* _Task objective_
Output exactly the lines below from the one containing "This screenshot has width=521, height=362." to the last line, both included. Omit pictures.

□ □ □ □

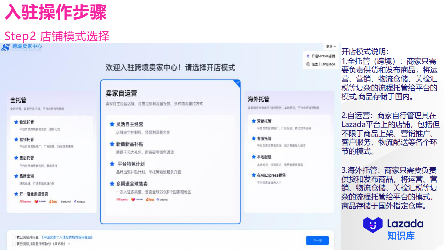Click the trendyol logo in 全托管 card

pyautogui.click(x=65, y=201)
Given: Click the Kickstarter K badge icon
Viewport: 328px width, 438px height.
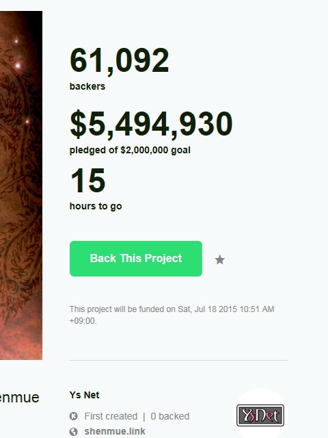Looking at the screenshot, I should (x=73, y=416).
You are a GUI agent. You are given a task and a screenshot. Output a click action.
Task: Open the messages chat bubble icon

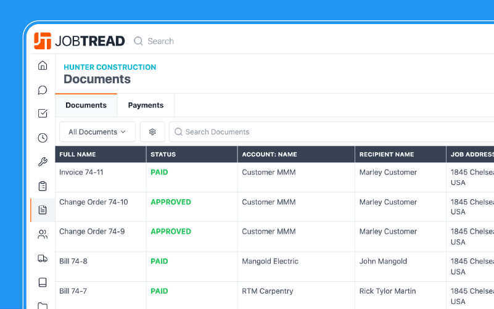43,90
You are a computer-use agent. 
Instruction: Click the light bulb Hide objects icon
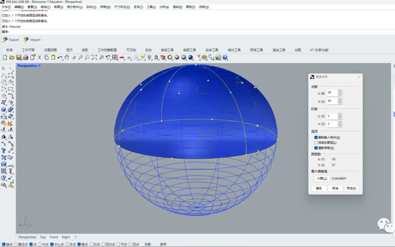click(x=149, y=57)
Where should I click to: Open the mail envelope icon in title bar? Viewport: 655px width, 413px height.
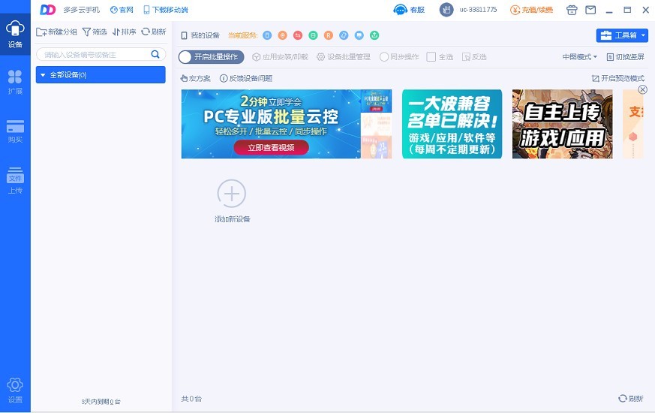[590, 10]
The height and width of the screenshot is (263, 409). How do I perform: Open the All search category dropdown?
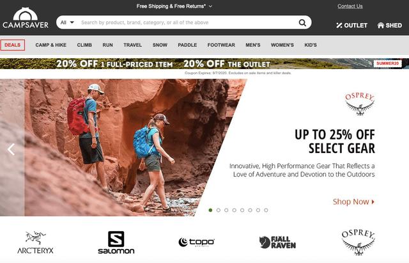click(67, 22)
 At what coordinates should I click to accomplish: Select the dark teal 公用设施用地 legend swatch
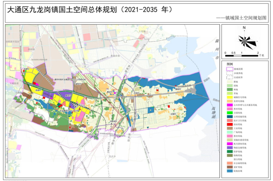point(229,116)
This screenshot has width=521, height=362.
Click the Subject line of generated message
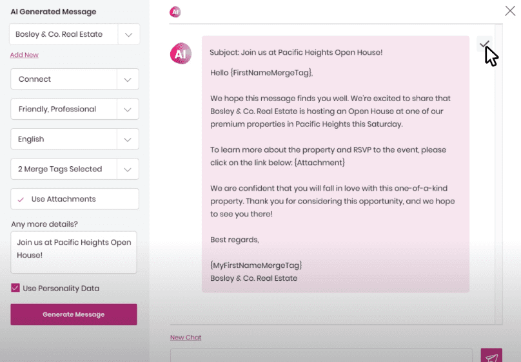[296, 52]
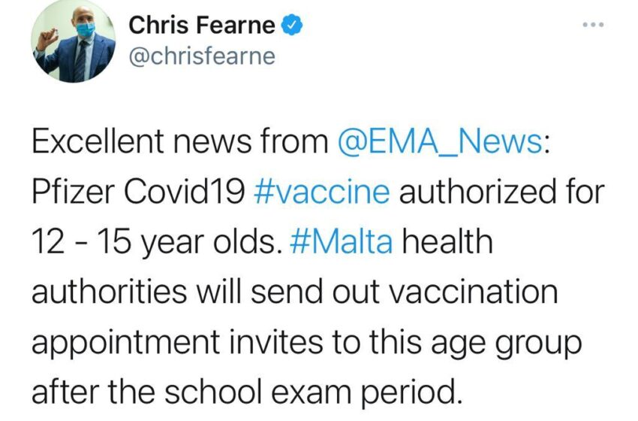This screenshot has width=638, height=421.
Task: Click the words "appointment invites"
Action: (x=177, y=343)
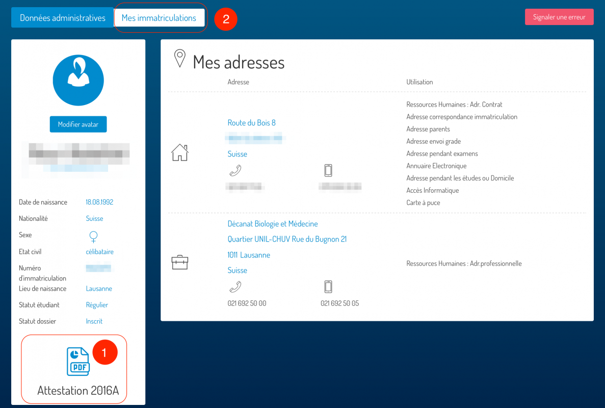
Task: Click the profile avatar picture
Action: click(78, 81)
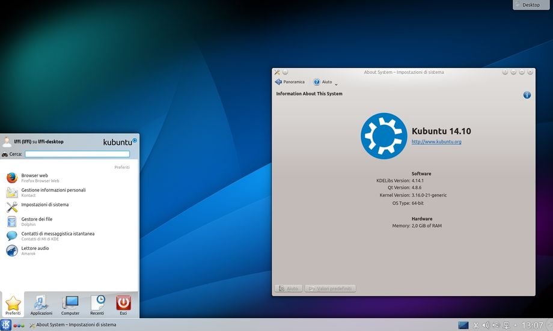The height and width of the screenshot is (331, 553).
Task: Show hidden system tray icons arrow
Action: click(516, 325)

□ □ □ □

* _Solved problem_
This screenshot has width=521, height=362.
Click the Subject line of generated message
[296, 52]
This screenshot has width=638, height=421.
Task: Click the words "appointment invites"
Action: (x=177, y=343)
Task: Click the profile avatar picture
Action: click(78, 81)
The height and width of the screenshot is (331, 553).
Task: Show hidden system tray icons arrow
Action: click(516, 325)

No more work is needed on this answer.